Virginian-Pilot


DATE: Saturday, October 25, 1997            TAG: 9710250340

SECTION: LOCAL                   PAGE: B1   EDITION: FINAL 

TYPE: Column 

SOURCE: Guy Friddell 

                                            LENGTH:   52 lines




THE CONSTANT DASH FOR CASH PUTS SQUEEZE ON BASEBALL

Money is ruining America's favorite pastime.

No, I'm not talking about sex. It's baseball. At least, that's what everybody says.

Striving to make ever more money, the moguls who run baseball added playoffs that push the World Series to winter's doorsill.

In Ohio, the Cleveland Indians and the Florida Marlins were playing amid snow flurries. I got off the sofa to fetch a blanket, first shoving the dog off my ankles.

To increase profits by catching the biggest possible television audience, they shoved back the start of the game into prime time, near 8:30 p.m., which is wrecking my health.

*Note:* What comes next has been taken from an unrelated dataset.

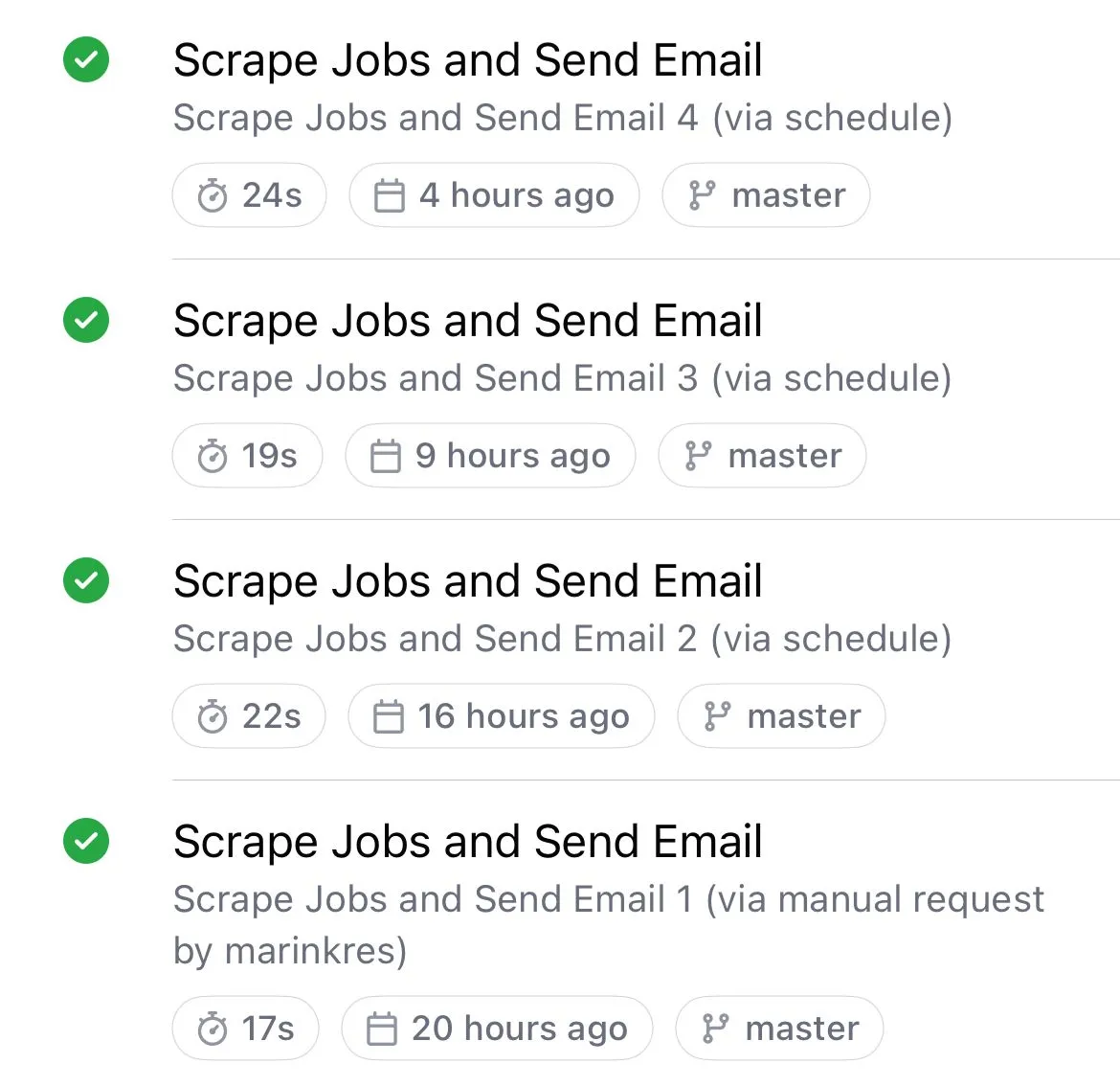Click the branch icon in the run 2 row

pos(717,716)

About 11:15 p.m., I fall asleep in front of the TV and waken at 2 a.m. to some raucous rerun, a panel of politicians brawling about some issue dear only to their hearts.

I eat a banana, which somebody told me induces sleep, as, indeed, it does at about 4 a.m., until the dog awakens me at 5:30 a.m. for a walk.

I have yet to see the end of a single game in the World Series.

A headline in Friday's paper - START GAMES EARLIER, SAYS LEYLAND - gladdened my eyes.

Jim Leyland, the Marlins' manager, makes the point that these late hours are hard on his players and tend to deter children from watching the games.

And those children would be the hard-smitten spectators a decade or so hence.

He might have added that a ticket which, for most fans, costs $25 in some major league parks, inhibits parents from attending games with their children.

And then, in the big stadiums, a hot dog is likely to fetch $3.50, not to forget the prices of soda pop or beer and popcorn or peanuts at an inflated price, plus a parking fee of $5. A day with American's favorite pastime is out of reach of many of America's families.

A day at the ballpark for a family of four is likely to cost $125.

The owners warp the season by distending the rungs of playoffs and distorting the starting times to chase ever larger sums from television revenues.

In turn, the players, true to the spirit of free enterprise, demand ever larger salaries, requiring still another round of increases, all of which work to depress attendance and make the game ever more remote from ordinary folk.

Interspersed among the action of today's World Series are films of the likes of Babe Ruth, Lou Gehrig, Joe Dimaggio, Ted Williams and Mickey Mantle showing how baseball used to be. The owners better beware of such reminders.

Generally, the games were played in the afternoon sun with fans lounging in bleachers, a day free of tensions and worry about whether one would have enough left in one's pocket to get home.